WORK TO COMPLETE: Look below for the line containing "Viewport: 1651px width, 843px height."; from there through the line containing "This screenshot has width=1024, height=576.", both lines included, please set down each line exactly and nothing else.
[Opening RECORDED INFORMATION section]
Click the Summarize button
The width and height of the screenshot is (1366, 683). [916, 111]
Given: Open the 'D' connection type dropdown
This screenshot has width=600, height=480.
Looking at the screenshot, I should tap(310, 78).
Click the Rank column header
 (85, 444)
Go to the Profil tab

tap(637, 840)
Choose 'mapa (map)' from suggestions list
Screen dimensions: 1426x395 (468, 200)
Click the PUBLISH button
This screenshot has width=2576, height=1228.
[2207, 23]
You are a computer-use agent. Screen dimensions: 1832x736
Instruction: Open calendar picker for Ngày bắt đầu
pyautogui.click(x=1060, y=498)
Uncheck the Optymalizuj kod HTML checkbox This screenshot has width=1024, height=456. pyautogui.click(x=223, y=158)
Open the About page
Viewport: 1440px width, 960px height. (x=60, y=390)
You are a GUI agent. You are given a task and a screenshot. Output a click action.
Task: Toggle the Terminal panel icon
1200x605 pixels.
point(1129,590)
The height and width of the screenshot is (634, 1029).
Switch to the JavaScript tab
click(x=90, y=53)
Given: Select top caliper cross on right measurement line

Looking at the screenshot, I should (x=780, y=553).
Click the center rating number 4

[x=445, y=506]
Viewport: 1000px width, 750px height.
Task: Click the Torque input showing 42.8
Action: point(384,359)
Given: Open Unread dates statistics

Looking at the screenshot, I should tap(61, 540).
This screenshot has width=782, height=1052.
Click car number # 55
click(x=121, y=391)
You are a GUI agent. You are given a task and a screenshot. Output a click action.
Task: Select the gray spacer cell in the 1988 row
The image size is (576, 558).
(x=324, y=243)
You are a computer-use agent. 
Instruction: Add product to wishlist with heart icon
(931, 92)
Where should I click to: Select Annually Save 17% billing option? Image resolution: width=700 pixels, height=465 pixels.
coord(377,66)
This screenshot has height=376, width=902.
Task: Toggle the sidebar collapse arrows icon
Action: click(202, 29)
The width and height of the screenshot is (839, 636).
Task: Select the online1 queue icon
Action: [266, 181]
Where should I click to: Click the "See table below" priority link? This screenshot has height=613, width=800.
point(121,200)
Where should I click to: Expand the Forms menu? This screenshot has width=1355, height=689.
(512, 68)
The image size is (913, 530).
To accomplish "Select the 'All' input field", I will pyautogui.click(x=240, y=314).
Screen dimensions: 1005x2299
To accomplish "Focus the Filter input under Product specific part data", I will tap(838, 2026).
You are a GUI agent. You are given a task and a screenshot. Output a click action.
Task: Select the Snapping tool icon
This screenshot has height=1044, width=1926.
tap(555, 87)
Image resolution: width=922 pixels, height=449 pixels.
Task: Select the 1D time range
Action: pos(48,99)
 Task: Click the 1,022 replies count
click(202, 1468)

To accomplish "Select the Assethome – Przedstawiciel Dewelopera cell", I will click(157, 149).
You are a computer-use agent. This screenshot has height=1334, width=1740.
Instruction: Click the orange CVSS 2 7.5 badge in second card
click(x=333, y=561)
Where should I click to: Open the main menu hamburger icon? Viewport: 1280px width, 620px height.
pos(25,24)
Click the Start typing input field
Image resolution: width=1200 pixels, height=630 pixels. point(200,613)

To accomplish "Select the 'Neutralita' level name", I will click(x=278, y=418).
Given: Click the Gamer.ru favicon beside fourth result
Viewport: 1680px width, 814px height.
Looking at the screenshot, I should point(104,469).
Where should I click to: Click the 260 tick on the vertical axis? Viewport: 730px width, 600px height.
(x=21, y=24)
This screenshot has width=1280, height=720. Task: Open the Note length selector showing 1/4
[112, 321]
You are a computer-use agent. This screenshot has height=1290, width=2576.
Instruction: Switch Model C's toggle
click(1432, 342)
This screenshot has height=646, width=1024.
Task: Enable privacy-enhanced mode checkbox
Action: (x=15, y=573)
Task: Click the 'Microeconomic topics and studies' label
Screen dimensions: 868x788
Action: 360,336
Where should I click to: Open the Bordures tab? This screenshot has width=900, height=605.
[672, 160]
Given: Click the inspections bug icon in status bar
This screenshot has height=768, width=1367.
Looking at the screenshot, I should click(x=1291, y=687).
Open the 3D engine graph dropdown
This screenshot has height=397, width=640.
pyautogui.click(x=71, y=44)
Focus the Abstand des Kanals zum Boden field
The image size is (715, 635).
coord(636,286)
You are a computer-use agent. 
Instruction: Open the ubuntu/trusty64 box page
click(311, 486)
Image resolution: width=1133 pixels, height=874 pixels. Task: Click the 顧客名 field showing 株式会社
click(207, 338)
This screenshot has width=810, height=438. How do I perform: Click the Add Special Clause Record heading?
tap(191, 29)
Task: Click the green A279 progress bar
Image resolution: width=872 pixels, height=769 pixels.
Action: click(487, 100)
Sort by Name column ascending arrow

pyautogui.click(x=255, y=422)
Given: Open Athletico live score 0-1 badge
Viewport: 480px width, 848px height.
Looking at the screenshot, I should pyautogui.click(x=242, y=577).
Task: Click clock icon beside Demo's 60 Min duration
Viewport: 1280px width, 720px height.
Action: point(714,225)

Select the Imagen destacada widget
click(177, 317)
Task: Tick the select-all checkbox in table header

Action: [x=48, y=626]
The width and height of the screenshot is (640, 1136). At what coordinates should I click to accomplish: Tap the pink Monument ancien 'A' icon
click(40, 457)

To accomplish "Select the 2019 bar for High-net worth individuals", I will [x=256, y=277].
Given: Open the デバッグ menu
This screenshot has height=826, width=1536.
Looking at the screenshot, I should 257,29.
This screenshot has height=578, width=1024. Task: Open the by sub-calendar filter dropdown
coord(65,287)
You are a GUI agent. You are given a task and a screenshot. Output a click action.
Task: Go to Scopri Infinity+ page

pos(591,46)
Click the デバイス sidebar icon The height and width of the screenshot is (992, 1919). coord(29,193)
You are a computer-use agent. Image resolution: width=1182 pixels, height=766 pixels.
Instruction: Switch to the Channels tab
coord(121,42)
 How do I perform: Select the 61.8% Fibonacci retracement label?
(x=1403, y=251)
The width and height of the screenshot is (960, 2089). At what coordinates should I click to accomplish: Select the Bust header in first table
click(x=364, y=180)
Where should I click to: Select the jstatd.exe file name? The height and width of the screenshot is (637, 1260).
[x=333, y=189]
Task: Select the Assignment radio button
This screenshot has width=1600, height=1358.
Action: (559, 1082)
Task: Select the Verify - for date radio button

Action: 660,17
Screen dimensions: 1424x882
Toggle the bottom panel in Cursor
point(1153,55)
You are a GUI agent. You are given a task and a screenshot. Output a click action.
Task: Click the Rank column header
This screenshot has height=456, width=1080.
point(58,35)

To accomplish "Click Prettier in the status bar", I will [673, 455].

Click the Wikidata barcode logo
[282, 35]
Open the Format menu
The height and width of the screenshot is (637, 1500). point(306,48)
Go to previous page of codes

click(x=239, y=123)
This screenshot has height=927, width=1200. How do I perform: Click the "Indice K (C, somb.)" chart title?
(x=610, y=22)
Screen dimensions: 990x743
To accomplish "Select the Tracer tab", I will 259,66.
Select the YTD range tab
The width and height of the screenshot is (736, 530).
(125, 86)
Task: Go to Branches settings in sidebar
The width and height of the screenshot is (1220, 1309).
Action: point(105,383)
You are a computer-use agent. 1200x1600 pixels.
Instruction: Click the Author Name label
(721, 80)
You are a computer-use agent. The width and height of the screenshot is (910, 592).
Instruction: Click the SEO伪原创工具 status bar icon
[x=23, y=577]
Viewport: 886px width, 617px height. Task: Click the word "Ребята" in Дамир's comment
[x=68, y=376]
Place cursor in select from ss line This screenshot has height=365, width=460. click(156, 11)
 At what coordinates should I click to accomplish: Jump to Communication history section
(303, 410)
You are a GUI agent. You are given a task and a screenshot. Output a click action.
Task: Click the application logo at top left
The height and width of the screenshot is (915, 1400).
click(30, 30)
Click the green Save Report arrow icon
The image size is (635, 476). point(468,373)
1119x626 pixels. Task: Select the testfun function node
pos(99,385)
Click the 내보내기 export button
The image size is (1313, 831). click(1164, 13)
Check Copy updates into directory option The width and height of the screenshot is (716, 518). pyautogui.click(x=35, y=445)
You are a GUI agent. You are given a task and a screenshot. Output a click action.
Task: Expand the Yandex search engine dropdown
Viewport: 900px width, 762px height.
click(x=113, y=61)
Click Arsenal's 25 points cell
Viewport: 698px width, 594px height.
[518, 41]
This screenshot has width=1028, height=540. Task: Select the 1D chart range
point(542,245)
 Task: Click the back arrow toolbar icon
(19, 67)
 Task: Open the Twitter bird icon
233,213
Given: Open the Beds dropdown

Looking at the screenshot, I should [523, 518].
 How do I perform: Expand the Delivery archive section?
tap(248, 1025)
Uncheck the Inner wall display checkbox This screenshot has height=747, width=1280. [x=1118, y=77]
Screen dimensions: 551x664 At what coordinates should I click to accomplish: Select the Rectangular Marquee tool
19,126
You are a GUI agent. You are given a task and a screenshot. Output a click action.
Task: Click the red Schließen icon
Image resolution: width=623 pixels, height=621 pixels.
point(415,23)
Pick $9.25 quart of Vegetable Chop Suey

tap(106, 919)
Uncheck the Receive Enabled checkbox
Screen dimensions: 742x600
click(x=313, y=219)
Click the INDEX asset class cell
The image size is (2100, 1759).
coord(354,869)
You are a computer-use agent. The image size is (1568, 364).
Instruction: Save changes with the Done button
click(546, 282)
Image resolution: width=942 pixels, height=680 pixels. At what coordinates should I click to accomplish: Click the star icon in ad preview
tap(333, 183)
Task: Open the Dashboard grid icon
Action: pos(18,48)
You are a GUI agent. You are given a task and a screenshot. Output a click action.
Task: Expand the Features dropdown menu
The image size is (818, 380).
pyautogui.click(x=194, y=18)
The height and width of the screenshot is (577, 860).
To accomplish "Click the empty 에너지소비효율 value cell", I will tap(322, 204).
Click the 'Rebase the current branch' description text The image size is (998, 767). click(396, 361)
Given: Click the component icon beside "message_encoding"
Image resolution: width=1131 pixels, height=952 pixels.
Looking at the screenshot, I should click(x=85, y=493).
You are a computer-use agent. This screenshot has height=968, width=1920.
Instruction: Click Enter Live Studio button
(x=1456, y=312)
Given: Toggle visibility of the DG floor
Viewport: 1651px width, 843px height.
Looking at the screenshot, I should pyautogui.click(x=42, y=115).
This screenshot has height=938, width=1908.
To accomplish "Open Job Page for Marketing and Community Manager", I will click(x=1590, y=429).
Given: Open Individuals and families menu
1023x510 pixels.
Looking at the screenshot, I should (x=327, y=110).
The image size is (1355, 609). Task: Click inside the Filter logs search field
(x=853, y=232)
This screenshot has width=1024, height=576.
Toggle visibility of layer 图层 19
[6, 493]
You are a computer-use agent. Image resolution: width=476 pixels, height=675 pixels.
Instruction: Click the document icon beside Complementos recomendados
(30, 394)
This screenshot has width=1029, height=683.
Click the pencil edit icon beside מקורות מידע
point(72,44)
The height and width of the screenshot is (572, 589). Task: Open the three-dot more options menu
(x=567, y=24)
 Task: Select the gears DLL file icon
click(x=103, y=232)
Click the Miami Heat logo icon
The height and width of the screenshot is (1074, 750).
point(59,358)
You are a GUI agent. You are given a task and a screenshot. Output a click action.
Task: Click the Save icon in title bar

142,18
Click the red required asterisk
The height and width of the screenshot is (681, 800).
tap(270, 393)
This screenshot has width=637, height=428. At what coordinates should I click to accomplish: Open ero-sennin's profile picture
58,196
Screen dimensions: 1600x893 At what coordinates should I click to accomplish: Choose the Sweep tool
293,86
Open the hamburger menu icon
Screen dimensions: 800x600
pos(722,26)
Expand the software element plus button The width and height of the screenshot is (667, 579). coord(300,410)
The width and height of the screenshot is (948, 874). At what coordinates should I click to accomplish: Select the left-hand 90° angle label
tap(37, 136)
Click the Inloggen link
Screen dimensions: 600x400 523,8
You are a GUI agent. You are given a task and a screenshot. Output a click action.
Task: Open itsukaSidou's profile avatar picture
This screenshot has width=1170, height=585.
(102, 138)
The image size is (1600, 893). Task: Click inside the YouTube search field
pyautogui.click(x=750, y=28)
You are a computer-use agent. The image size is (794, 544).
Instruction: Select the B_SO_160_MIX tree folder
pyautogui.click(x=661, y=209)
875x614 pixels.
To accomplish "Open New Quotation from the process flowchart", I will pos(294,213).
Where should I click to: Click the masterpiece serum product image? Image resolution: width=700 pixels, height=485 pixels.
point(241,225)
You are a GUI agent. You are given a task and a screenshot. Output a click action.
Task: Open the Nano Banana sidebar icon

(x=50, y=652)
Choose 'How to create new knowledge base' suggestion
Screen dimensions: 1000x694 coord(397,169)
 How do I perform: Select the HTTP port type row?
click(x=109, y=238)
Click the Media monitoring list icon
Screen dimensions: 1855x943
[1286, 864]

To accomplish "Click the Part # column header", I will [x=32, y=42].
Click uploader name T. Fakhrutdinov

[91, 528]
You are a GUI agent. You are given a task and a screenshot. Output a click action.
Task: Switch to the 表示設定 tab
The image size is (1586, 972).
[Closing RECORDED INFORMATION section]
REPLY TO THE EXERCISE:
Viewport: 1651px width, 843px height.
Looking at the screenshot, I should pyautogui.click(x=42, y=115).
This screenshot has height=938, width=1908.
To accomplish "Open Job Page for Marketing and Community Manager", I will click(x=1590, y=429).
Given: Open Individuals and families menu
1023x510 pixels.
Looking at the screenshot, I should (x=327, y=110).
The image size is (1355, 609). Task: Click inside the Filter logs search field
(x=853, y=232)
This screenshot has width=1024, height=576.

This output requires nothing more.